Verhältnismäßigkeit verlangt, dass jede Maßnahme, die in Grundrechte eingreift, einen legitimen öffentlichen Zweck verfolgt und überdies geeignet, erforderlich und angemessen ist. Eine Maßnahme, die diesen Anforderungen nicht entspricht, ist rechtswidrig.
Nun setzen wir die Notwendigkeit der Novellierung des Tierschutzgesetzes, vor allem aber die Erlaubnispflicht nach § 11 und deren Umsetzung ins Verhältnis. Anhand einiger Beispiele wird erst deutlich, in welchem Umfang das Grundprinzip der Verhältnismäßigkeit keine Berücksichtigung findet und wir somit von einer Rechtswidrigkeit ausgehen können.
Thema: Anerkennung von Ausbildungsabschlüssen als Sachkundenachweis
Als bisher fast ausschließlich anerkannte Ausbildung, welche zu der Erteilung einer erlaubnispflichtigen Tätigkeit als Hundetrainer führt, gilt bundesweit lediglich die IHK Ausbildung zum Hundefachwirt. Teilweise führen andere Abschlüsse aktuell lediglich zu einer befristeten Erlaubniserteilung. Innerhalb dieser Frist wird dem Betroffenen ein Abschluss bei der IHK aufgezwungen. Unabhängig davon ist allerdings nicht erkennbar, was diese IHK Ausbildung von anderen so höherwertig macht und somit in diesem Focus der zuständigen Behörden gelangen konnte. Interessant ist aber, wenn man sich die generelle Ausbildungspolitik der IHK näher betrachtet, dass eine Höherwertigkeit einfach nicht erkennbar wird.

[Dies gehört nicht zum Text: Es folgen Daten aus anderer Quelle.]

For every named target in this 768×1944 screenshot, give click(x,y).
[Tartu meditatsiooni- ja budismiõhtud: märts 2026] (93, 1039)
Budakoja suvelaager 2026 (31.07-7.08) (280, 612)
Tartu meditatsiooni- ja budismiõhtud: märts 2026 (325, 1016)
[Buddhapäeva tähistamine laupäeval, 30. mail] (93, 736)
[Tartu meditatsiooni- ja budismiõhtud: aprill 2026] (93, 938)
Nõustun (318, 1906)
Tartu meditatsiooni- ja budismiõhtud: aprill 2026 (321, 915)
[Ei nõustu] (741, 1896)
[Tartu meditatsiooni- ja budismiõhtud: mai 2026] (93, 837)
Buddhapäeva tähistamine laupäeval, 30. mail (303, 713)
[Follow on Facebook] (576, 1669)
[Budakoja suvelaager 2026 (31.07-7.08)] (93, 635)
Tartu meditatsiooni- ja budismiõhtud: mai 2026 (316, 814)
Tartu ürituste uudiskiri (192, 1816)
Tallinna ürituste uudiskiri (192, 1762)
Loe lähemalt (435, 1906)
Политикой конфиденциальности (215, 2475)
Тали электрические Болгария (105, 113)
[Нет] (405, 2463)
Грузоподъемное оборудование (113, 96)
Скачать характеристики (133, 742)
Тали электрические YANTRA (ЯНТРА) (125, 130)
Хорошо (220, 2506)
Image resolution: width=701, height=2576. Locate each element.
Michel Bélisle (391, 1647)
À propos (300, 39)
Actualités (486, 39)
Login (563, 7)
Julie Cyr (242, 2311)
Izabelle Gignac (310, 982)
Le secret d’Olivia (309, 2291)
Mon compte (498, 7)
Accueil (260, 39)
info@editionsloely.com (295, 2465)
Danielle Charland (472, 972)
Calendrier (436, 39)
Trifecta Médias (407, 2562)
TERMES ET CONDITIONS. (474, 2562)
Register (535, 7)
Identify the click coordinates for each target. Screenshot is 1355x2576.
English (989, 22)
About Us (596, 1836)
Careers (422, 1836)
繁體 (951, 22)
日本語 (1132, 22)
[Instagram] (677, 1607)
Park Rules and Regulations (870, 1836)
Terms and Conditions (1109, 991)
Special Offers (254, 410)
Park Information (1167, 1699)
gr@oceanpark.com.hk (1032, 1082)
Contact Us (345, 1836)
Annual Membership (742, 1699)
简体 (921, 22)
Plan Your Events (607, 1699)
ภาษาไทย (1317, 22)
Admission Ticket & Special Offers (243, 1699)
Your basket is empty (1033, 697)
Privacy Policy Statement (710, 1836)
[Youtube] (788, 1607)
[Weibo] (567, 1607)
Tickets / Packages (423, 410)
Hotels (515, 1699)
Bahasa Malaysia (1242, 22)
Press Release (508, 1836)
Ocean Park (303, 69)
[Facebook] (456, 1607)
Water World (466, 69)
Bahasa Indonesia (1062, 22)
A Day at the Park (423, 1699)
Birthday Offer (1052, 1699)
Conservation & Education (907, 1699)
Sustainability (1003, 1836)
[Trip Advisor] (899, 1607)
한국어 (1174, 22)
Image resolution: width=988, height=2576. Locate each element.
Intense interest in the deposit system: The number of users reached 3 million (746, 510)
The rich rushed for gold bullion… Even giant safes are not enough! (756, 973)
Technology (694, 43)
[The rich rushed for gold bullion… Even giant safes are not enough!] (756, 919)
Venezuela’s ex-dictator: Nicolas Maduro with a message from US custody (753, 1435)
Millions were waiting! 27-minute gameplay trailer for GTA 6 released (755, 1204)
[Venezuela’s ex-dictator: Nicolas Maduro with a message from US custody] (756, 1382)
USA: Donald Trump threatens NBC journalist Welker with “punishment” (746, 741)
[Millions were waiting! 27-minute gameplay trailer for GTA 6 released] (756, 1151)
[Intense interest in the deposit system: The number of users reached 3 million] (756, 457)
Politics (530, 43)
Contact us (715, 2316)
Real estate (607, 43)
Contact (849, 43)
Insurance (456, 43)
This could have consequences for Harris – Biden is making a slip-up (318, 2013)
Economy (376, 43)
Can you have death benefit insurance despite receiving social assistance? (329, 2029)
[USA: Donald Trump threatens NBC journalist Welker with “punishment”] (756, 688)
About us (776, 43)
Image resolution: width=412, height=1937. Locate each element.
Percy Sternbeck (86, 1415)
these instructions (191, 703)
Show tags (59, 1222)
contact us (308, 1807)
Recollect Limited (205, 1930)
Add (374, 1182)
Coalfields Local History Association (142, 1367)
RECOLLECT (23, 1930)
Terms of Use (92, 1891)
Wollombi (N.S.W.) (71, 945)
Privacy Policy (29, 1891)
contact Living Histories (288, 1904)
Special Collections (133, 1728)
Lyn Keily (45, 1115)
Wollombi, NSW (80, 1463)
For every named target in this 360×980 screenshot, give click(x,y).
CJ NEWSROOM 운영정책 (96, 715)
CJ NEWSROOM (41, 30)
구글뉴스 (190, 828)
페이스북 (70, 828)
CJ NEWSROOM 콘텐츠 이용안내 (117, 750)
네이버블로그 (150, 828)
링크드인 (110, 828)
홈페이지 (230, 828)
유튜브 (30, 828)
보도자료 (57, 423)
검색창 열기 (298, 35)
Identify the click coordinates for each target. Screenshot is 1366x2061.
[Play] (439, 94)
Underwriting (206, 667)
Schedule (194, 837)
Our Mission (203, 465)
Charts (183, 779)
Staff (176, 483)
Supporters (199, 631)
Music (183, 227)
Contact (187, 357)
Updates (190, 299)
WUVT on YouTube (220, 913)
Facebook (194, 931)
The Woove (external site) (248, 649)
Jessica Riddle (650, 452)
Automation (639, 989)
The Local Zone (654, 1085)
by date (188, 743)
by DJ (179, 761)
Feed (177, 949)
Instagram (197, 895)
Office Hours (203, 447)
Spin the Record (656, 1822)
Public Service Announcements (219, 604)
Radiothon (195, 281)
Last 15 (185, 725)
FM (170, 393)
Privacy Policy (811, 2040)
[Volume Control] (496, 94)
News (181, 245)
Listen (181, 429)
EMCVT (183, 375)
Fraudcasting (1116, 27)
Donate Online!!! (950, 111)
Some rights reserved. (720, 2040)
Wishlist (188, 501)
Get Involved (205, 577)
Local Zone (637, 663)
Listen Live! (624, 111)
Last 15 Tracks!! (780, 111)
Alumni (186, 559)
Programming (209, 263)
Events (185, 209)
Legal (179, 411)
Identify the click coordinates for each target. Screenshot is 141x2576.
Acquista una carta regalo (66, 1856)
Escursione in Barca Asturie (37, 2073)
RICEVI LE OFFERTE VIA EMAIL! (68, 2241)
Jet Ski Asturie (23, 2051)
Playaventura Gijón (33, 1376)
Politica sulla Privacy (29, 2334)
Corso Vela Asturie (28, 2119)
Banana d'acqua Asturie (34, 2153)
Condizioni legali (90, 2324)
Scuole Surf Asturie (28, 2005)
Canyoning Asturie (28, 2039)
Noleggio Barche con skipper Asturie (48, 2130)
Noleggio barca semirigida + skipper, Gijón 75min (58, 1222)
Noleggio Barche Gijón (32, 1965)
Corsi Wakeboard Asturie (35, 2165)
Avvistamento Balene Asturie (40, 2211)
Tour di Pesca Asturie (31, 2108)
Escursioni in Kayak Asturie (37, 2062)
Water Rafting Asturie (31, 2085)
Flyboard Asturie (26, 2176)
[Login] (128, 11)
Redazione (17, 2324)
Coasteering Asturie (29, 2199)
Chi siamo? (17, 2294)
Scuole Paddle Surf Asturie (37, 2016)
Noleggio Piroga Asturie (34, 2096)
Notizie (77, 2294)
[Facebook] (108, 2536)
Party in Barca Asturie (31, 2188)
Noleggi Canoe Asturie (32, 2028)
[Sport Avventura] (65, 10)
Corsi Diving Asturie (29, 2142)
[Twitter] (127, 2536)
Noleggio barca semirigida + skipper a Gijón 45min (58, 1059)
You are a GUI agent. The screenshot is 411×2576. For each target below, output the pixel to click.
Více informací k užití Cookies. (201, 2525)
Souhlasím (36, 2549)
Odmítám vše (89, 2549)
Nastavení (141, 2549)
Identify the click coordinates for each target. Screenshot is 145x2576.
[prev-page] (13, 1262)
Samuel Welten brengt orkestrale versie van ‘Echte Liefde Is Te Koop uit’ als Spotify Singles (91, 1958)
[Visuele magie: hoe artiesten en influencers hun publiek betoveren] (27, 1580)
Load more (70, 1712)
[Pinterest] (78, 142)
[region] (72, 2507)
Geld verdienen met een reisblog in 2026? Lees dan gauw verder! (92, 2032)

So schaffte es beispielsweise die IHK Potsdam nicht, sich als Bildungsträger für Weiterbildungsmaßnahmen nach dem Recht der Arbeitsförderung anerkennen zu lassen. Kurios, wenn man bedenkt das es sich bei Ausbildung zum Hundefachwirt IHK/BHV um eine Ausbildung handelt die das Ziel verfolgt ein anerkannter Ausbildungsberuf zu werden. Kein wunder, liegt die IHK mit € 4.570,00 (inklusive Lehrgangsliteratur, zuzüglich Prüfungsgebühr) deutlich über dem Bundeskostensatz für Ausbildungsmaßnahmen. Fördermöglichkeiten über Bildungsgutschein oder Bildungsprämie sind somit ausgeschlossen.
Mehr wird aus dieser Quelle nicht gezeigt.